We did not buy back any stock in the third quarter but continue to view repurchasing stock on a strategic basis to be an important element of our use of cash going forward.

This concludes my remarks. Thank you everyone for joining the call to discuss our 2009 third quarter unaudited results. At this time let’s turn the call to the operator to open the floor for questions. We will look to end this call around 5:30. Operator?
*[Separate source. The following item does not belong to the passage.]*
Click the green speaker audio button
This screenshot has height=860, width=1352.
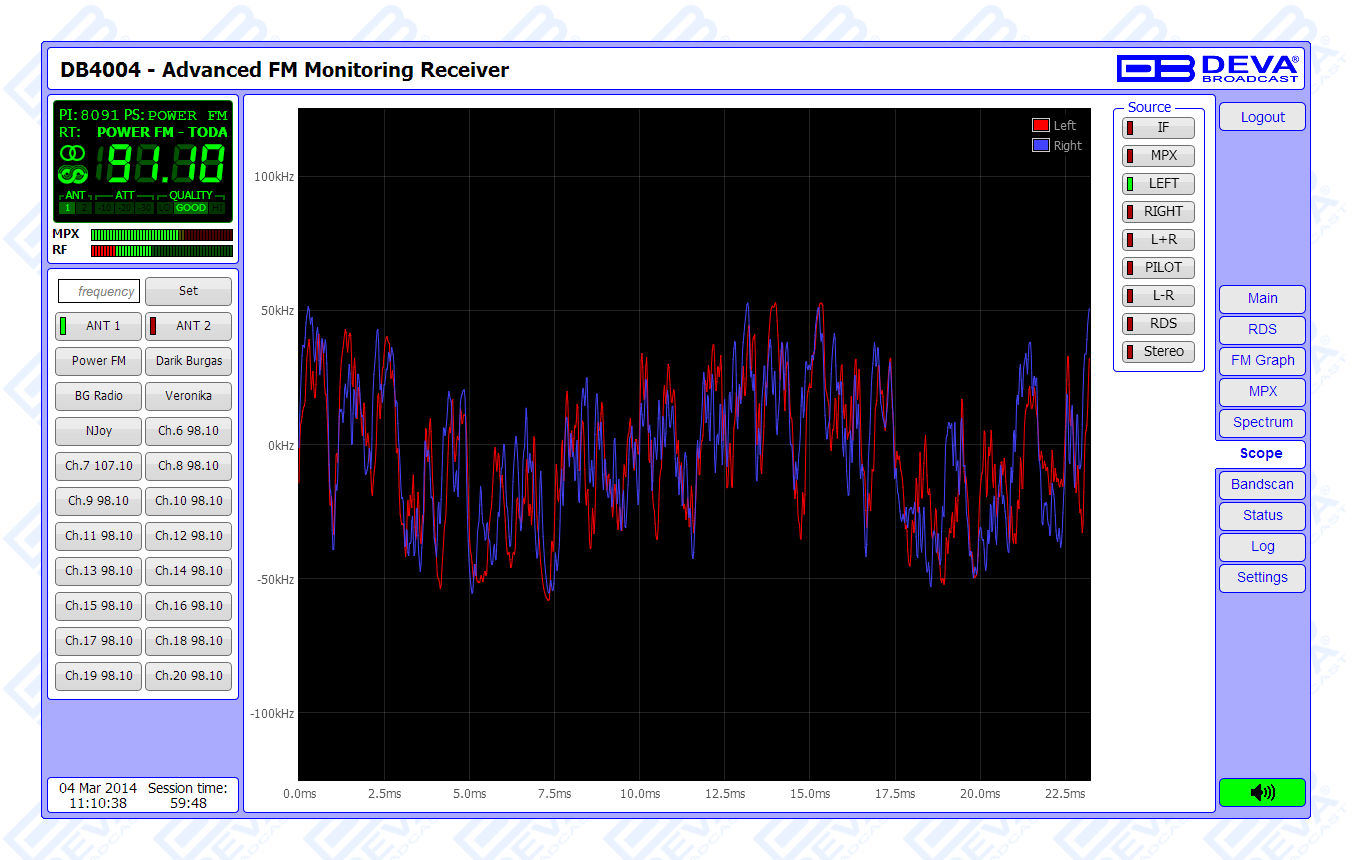click(1262, 792)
Jeffrey Kang (Closing comments):

Thanks everybody. I am very encouraged by Cogo’s results posted in the third quarter of 2009. Our EPS grew nearly 30% year over year and I have increased confidence in our ability to accelerate revenue growth in 2010 as compared to 2009, while at the same time expanding our operating margin. We are using our balance sheet to help drive growth and we see tremendous new opportunities in both the Industrial segment and with new Small and Medium Enterprise customers. I would like to reiterate that we believe that the worst of the China economic situation is behind us and we are ready to move forward into high-growth mode in 2010.

I want to take this opportunity to thank all of Cogo’s believers, employees, customers, partners and long term shareholders. You have provided Cogo with the opportunity to deliver robust and sustainable growth in the past, and I appreciate your support as we move into 2010. Management is committed to driving sustainable high growth and providing significant returns to our shareholders. Thank you again for joining this call. I look forward to talking with you soon. Thank you.